Running a bike-sharing outfit can be a challenge for municipalities, and local government entities are increasingly outsourcing the task to private firms.

Los Angeles County, Santa Monica, West Hollywood, Beverly Hills and Long Beach have all contracted out their bike-share programs, with local firms seeing millions of dollars in revenue as a result.

Santa Monica-based Cyclehop operates the Beverly Hills, Santa Monica and West Hollywood bike-share programs, as well as a program on UCLA’s campus. The firm has a total fleet of roughly 830 bikes servicing these locations, including 500 in Santa Monica and 130 on the UCLA campus.

These three municipalities operated their own programs before contracting with Cyclehop, which took over operations in April and merged the disparate programs into a 35-square-mile network of smart bikes connected by GPS called Bike Share Connect.

West Hollywood pays Cyclehop $344,750 annually to run the bike share while Beverly Hills reported it forks over $110,000 each year. Santa Monica paid Cyclehop $5.6 million in 2014 as the first installment in an eight-year contract with a potential total value of $10 million.

Cyclehop and New York-based Social Bicycles Inc. – the bike manufacturer – offered sponsorship to Santa Monica-based streaming outfit Hulu, which now advertises on West Hollywood’s bright green cycles. The city of Santa Monica receives the revenue from the sponsorship agreement.

Cyclehop Director of Government Relations Chelsea Davidoff wouldn’t disclose what Hulu paid but said “they saw the unique value in the sponsorship opportunity presented” and signed on in November 2015 before the company took over the cities’ bike share operations.
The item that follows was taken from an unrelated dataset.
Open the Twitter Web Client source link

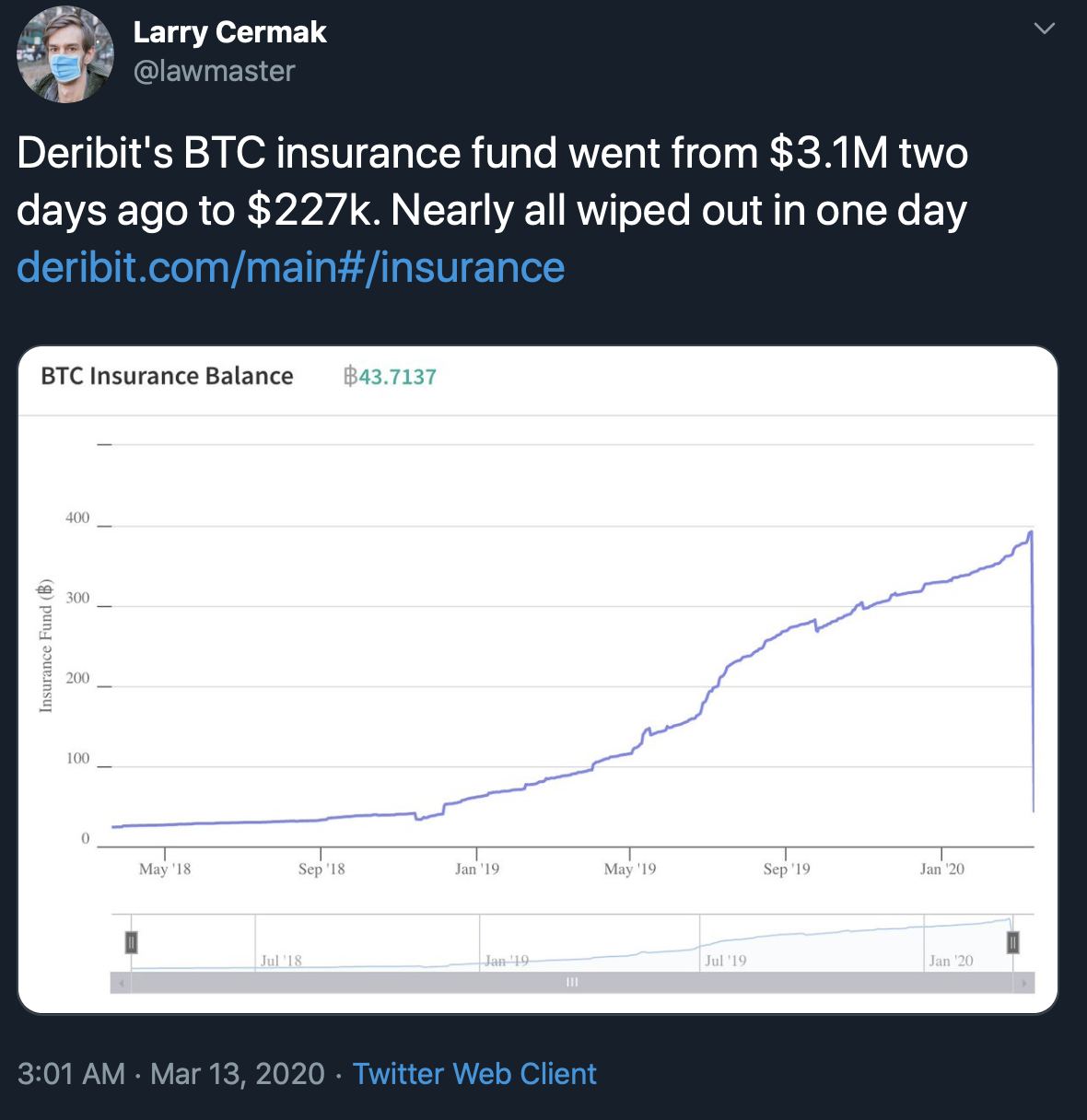(x=474, y=1074)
Another local player benefitting from the move toward public/private bike share partnerships is Long Beach-based Pedal Movement, which on Jan. 24 signed a $1.3 million contract to operate the City of Long Beach’s bike-share for one year. The company will handle a fleet of 400 bikes. The contract includes the option to renew for three additional years, for an additional $3.9 million. Social Bicycles, which was acquired by Uber Technologies Inc. for $250 million in April, also provides Pedal Movement’s bikes.
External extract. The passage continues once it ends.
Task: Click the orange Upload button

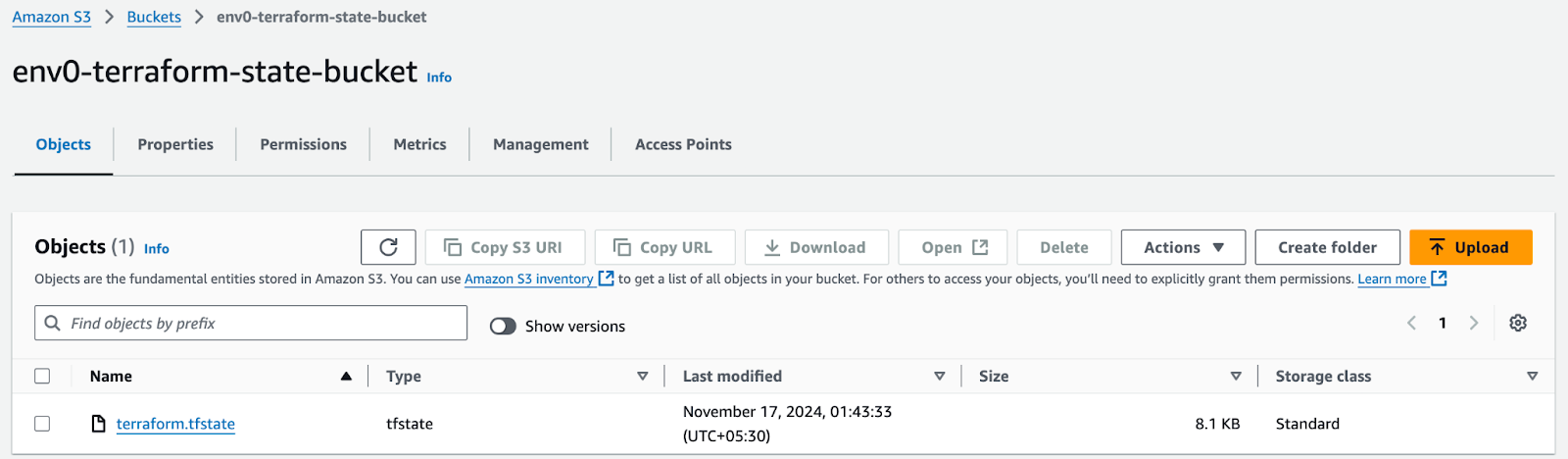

Pedal Movement Marketing Director Nick Russo said it’s not easy to run a bike-share without technical knowledge, making it beneficial to hire private firms with micro-mobility experience.

The largest regional bike-share program – L.A. County’s Metro Bike Share program – is the only operation to contract with a private firm, Philadelphia-based Bicycle Transit Systems Inc., from its inception. The Los Angeles County Metropolitan Transportation Authority splits capital costs with the company evenly while 65 percent of operations and maintenance costs are covered by the county.

Metro has paid Bicycle Transit Systems $89 million since the program began in 2016. That money covers operations as well as an expansion into Central and West L.A. that is set to come online by March 1. Bicycle Transit Systems will also help Metro implement smart bikes, which are self-locking and use GPS to track their location and geo-fence the bikes to contain them within a certain area.

Metro operates 1,400 bikes across downtown, the Port of Los Angeles and Venice Beach.